Ahora bien, a pesar de todas las consideraciones, la sociedad ganaría con un sistema escolar donde el alumno deje de ser un receptor pasivo de los conocimientos y el profesor un simple transmisor del contenido de los libros de texto. Es justo que en una escuela democrática se elimine la sumisión del alumno y el autoritarismo del profesor. Es justo también que se elimine el criterio de que el alumno debe aprender y el profesor enseñar. En una escuela moderna es lógico que exista una enseñanza más reflexiva que memorística y un ambiente en que la motivación prevalezca sobre la obligación. En una escuela moderna y democrática, como bien decía Gregorio Iriarte: El protagonista ya no es el profesor, sino el alumno. Él es el constructor de su propio conocimiento. El mejor educador no es el que enseña muchas cosas, sino el que facilita y anima a que el alumno aprenda.
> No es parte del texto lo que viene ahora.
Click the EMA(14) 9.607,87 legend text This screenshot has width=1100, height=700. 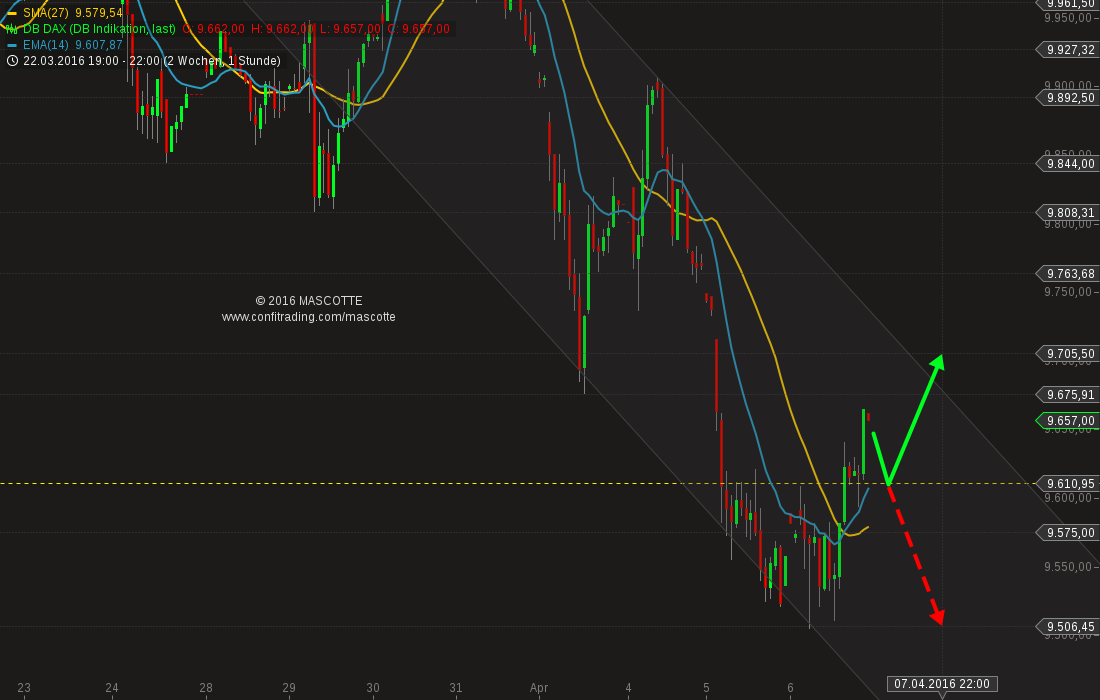(x=73, y=45)
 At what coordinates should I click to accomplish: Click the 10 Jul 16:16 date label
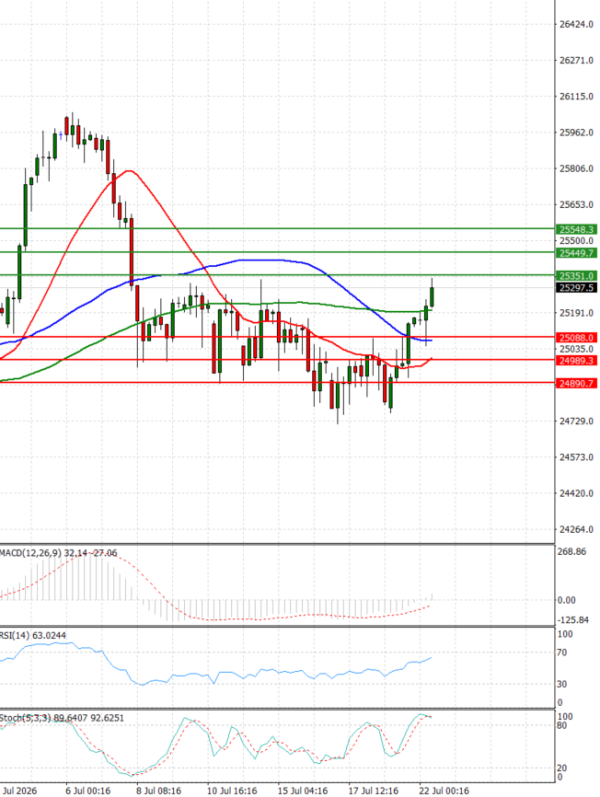[232, 791]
Por último, valga recordar que el proceso de aprendizaje del alumno es constante, desde el día en que nace hasta el día en que fallece; que aprende mejor por motivación que por imposición, que aprende de sus errores y con la ayuda de los medios didácticos a su alcance; que los conocimientos adquiridos en la escuela no son para el día del examen ni para la satisfacción de los padres, sino para que el propio alumno se realice tanto en el plano personal como profesional; que una educación forzada y autoritaria pueden destruir los propios procesos de desarrollo armónico de la personalidad humana y que, en consecuencia, las calificaciones de un alumno pueden ser tan injustas como injusta es la sociedad en la que vive.